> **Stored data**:

────────────────────

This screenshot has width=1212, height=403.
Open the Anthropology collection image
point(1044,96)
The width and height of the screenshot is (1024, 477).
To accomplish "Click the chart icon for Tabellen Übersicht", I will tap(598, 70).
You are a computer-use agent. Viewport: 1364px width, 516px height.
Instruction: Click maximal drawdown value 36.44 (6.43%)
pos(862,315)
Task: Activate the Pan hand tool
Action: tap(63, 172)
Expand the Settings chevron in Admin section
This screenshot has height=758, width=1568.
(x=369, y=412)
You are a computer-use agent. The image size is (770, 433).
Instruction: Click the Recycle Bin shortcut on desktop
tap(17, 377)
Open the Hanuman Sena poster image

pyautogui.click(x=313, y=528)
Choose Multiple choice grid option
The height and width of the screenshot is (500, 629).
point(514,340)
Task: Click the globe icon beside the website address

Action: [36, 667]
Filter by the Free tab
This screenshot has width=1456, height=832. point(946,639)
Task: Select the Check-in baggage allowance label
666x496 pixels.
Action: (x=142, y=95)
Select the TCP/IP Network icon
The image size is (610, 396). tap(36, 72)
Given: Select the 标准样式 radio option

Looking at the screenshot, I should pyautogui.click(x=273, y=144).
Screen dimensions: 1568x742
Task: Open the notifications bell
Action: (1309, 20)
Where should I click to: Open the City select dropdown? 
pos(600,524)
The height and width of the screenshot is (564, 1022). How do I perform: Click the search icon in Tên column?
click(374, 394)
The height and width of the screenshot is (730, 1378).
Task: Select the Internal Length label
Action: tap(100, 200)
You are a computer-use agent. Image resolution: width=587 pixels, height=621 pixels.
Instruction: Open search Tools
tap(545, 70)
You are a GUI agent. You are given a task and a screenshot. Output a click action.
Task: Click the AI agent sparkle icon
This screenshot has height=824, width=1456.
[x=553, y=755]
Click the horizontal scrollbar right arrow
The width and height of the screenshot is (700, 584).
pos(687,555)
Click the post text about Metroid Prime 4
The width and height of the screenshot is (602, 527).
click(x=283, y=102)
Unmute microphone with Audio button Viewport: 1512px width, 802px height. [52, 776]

────────────────────

> **About this task**: For the word "computer", tally the lines above that hold it and answer with the number alone.

> **Written answer**: 3